[Stored data entries]
•••
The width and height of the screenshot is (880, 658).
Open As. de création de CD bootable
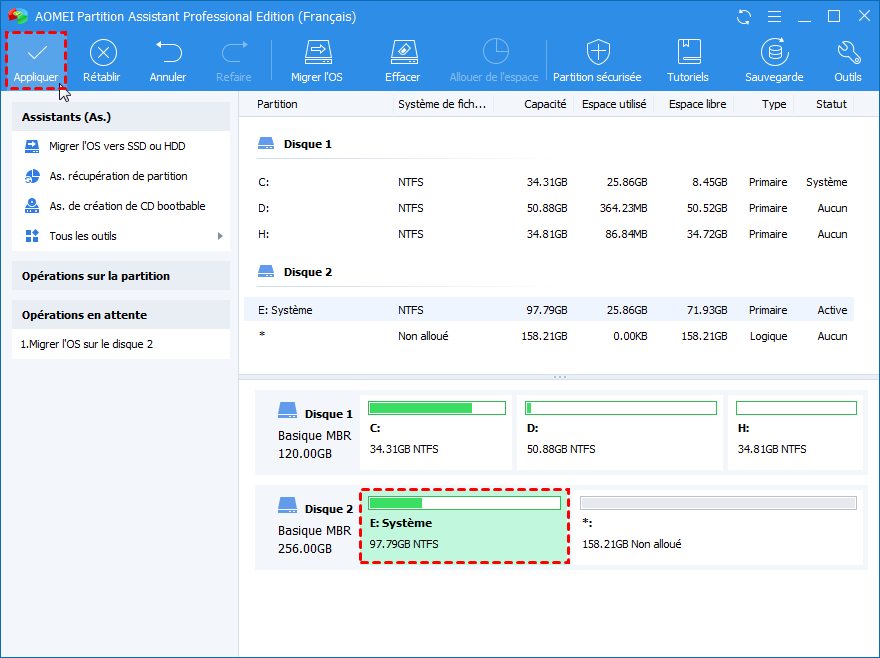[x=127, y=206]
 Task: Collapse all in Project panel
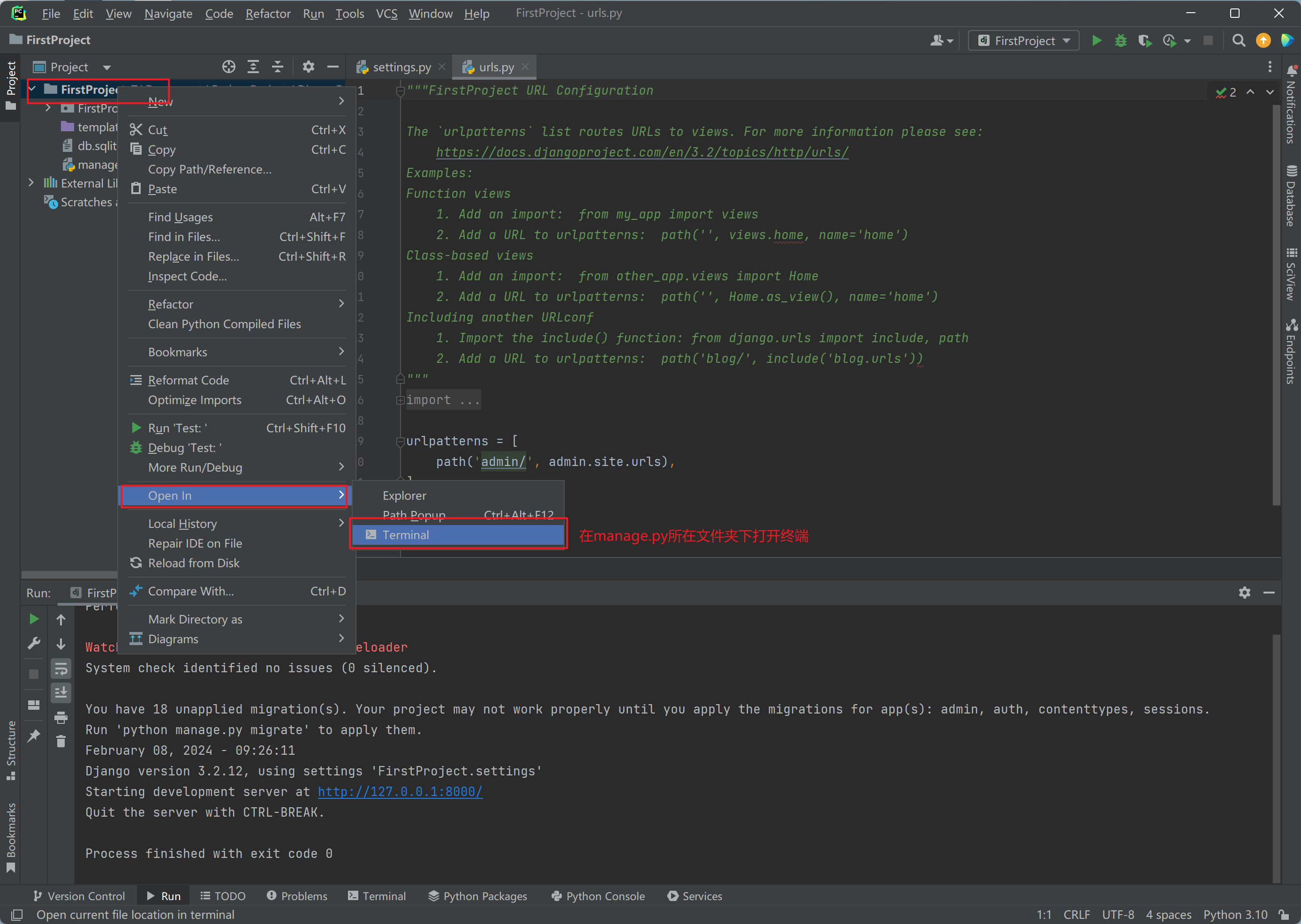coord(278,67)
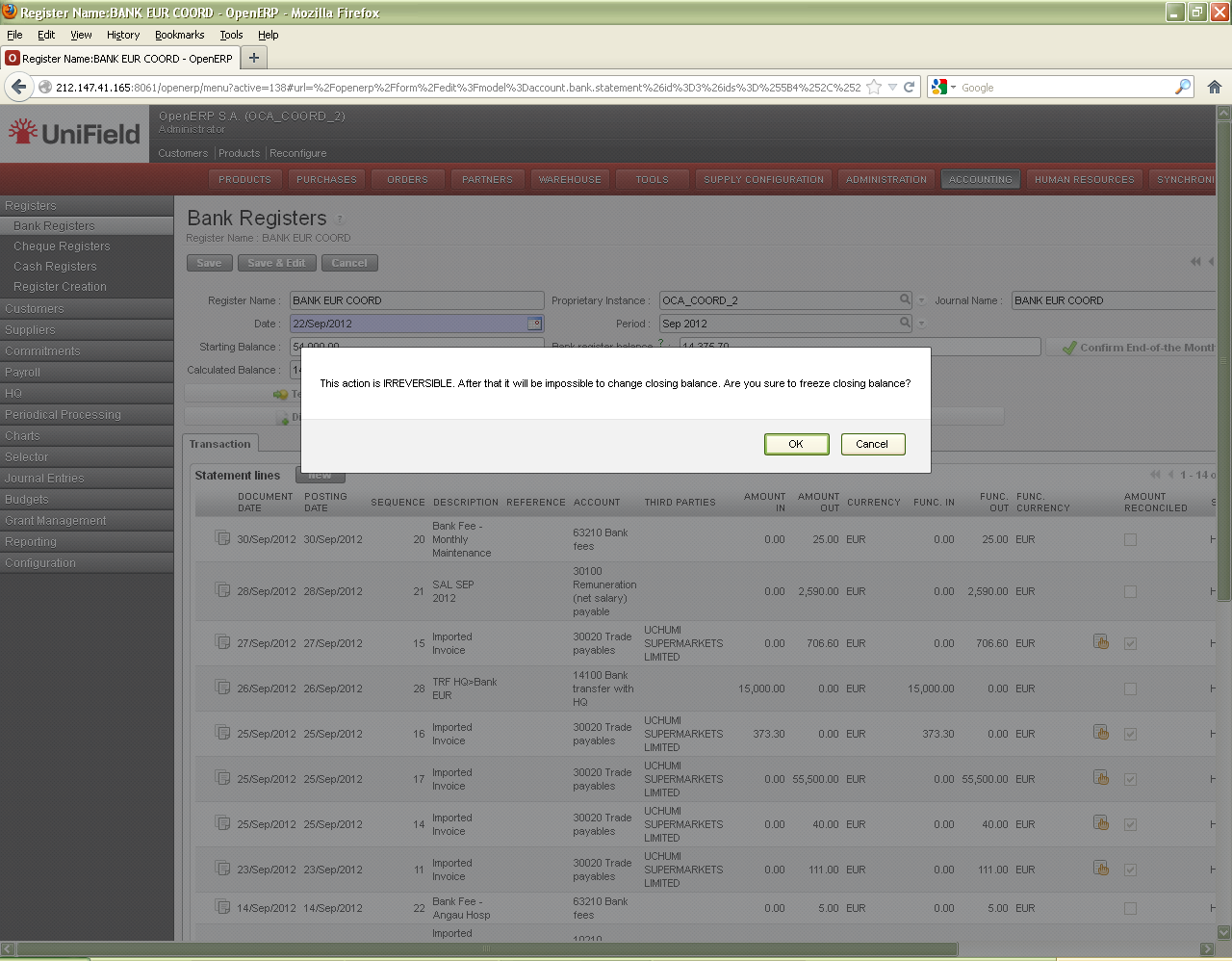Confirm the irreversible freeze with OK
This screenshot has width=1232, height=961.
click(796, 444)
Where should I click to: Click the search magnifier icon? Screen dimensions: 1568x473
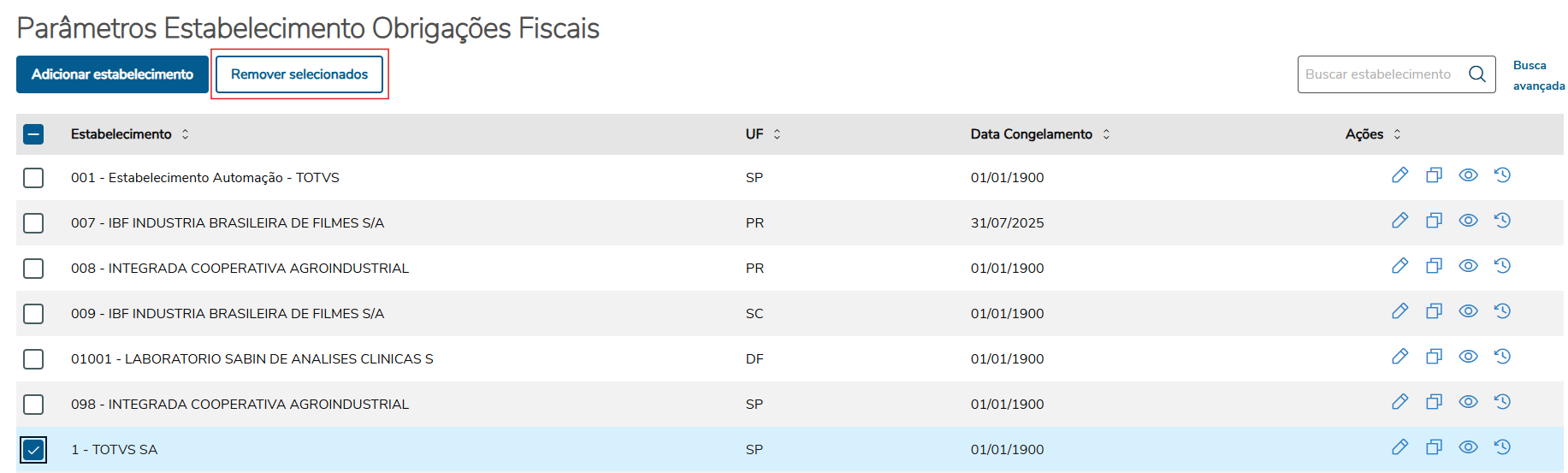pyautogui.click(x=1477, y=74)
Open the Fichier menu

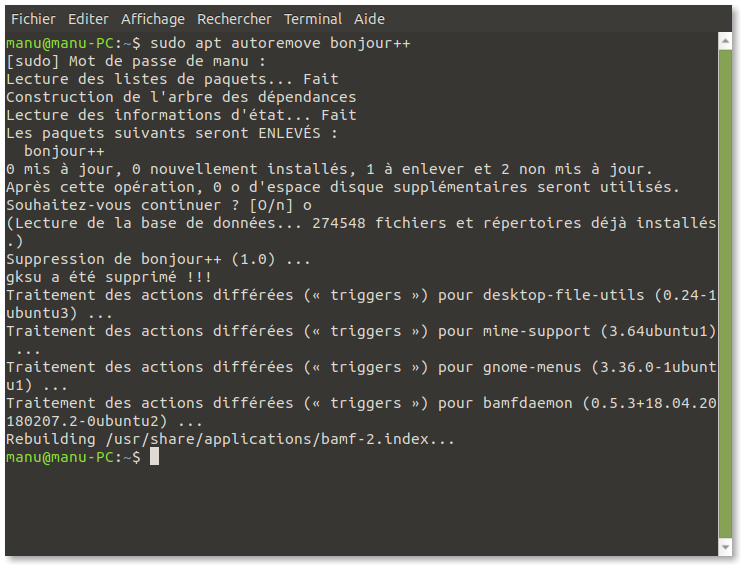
•••
Exercise prompt: No pictures belong in the answer. It must repeat exactly the lines from the line with "Task: Collapse all in Project panel" through the final line of the records.

Exercise answer:
 Task: Collapse all in Project panel
coord(278,67)
Confirm the irreversible freeze with OK
This screenshot has width=1232, height=961.
click(796, 444)
Where should I click to: Click the search magnifier icon? Screen dimensions: 1568x473
pyautogui.click(x=1477, y=74)
Open the Fichier menu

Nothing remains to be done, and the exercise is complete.